The House Appropriations Committee released allocation targets that the 12 subcommittees should work toward.
The appropriations committee has proposed a $1.028 trillion discretionary spending target for fiscal 2013, a figure proposed by the House budget committee in March. If agreed to, the allocations would eventually impact funding to federal agencies.
Last week, the Senate proposed a $1.047 trillion discretionary spending target set by the 2011 Budget Control Act, which concluded last year’s debt ceiling crisis.
“The levels provided for each of the 12 Appropriations bills will continue to demonstrate how seriously this House takes its charge to rein in extraneous and unnecessary spending,” said Rep. Hal Rogers (R-Ky.), chairman of the panel.
The proposal includes $519.2 billion in defense spending, an $8 billion increase over the Senate proposal, as well as cuts to social programs.
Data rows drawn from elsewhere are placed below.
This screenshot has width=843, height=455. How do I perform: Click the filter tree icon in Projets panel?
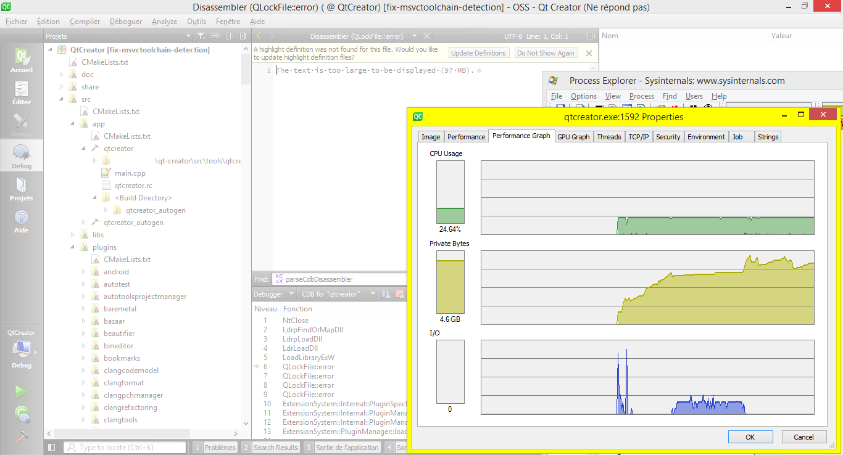201,36

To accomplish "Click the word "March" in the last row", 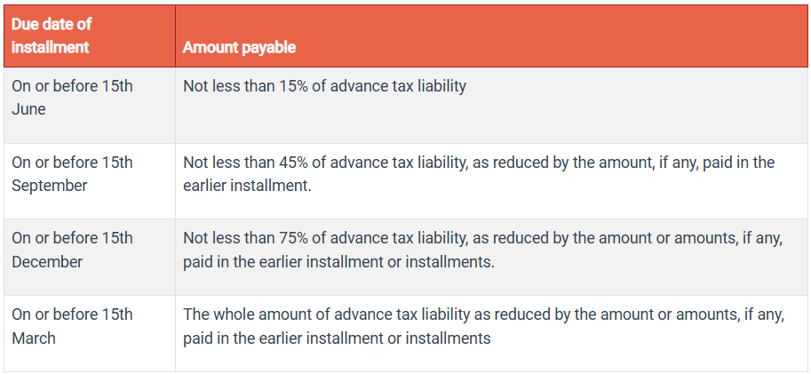I will [x=34, y=338].
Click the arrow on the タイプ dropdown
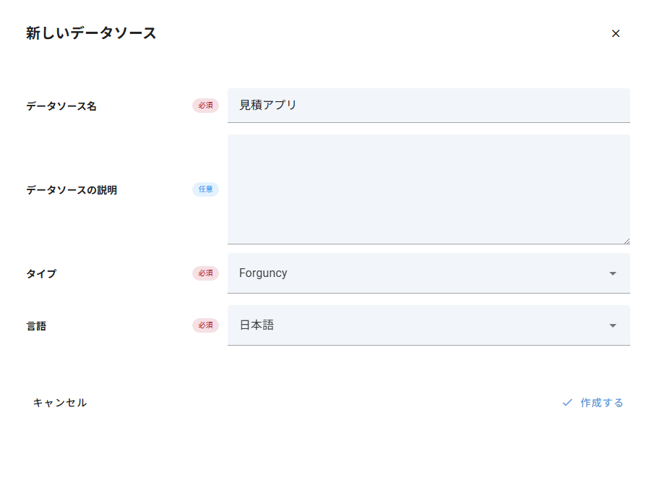This screenshot has height=499, width=657. pyautogui.click(x=613, y=273)
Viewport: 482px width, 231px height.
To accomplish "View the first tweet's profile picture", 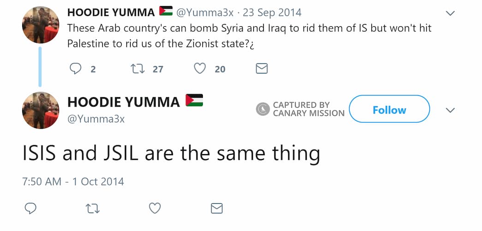I will (41, 24).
“These subcommittee numbers are based on an overall allocation that reneges on our hard-fought agreement for discretionary spending in the Budget Control Act,” said Rep. Norm Dicks (D-Wash.), the committee’s top Democrat.
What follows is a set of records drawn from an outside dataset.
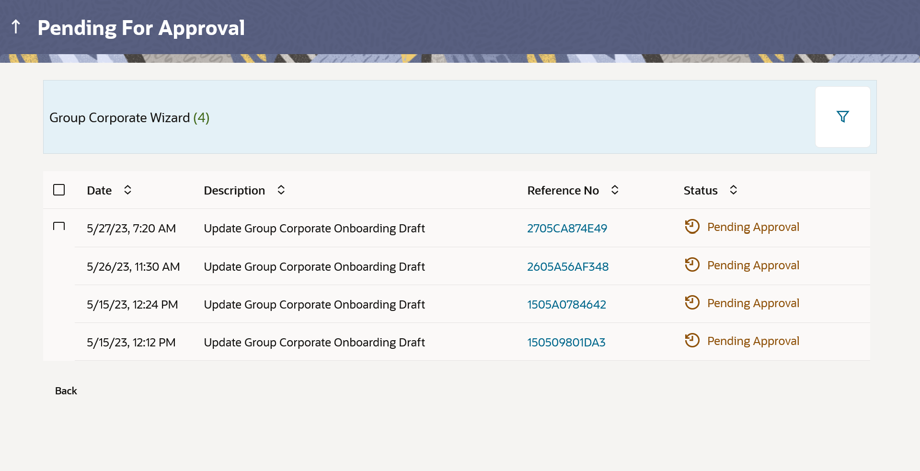Click pending clock icon for 150509801DA3
The image size is (920, 471).
click(x=692, y=341)
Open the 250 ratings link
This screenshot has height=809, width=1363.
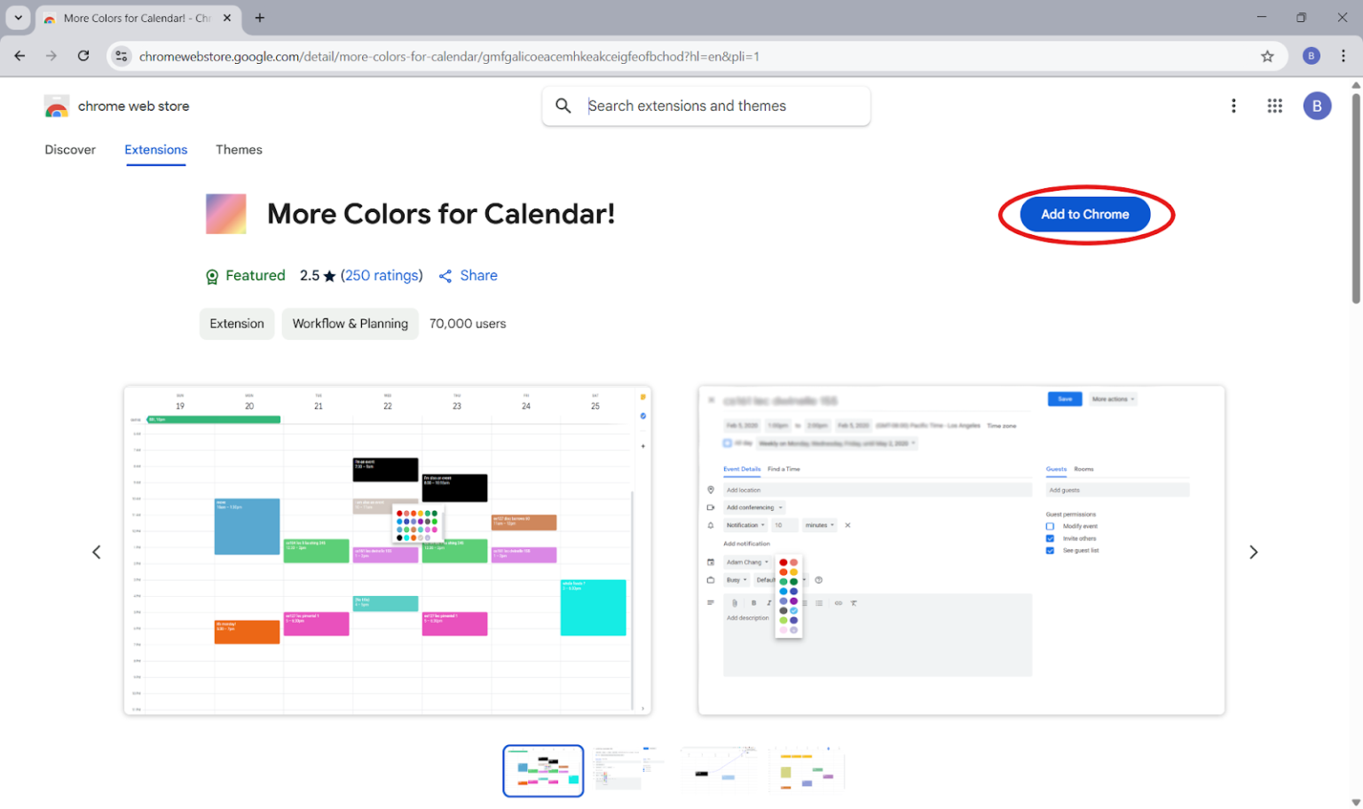click(382, 276)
Appropriations has proposed the following allocations to its subcommittees (with Senate proposals in parentheses):
●Agriculture – $19.405 billion ($20.8 billion)
●Commerce/Justice/Science – $51.1 billion ($51.9 billion)
●Defense – $519.22 billion ($511.2 billion)
●Energy and Water Development – $32.1 billion ($33.4 billion)
●Financial Services and General Government – $21.15 billion ($23 billion)
●Homeland Security – $39.1 billion ($39.5 billion)
●Interior, Environment – $28 billion ($29.7 billion)
●Labor, Health and Human Services – $150 billion ($157.7 billion)
●Legislative Branch – $4.3 billion ($4.4 billion)
●Military Construction/Veterans Affairs – $71.7 billion ($72.2 billion)
●State/Foreign Operations – $40.1 billion ($49.8 billion)
●Transportation, Housing and Urban Development – $51.6 billion ($53.4 billion)
The committee will vote on the proposal Wednesday. Dicks will ask the committee to reject the figures.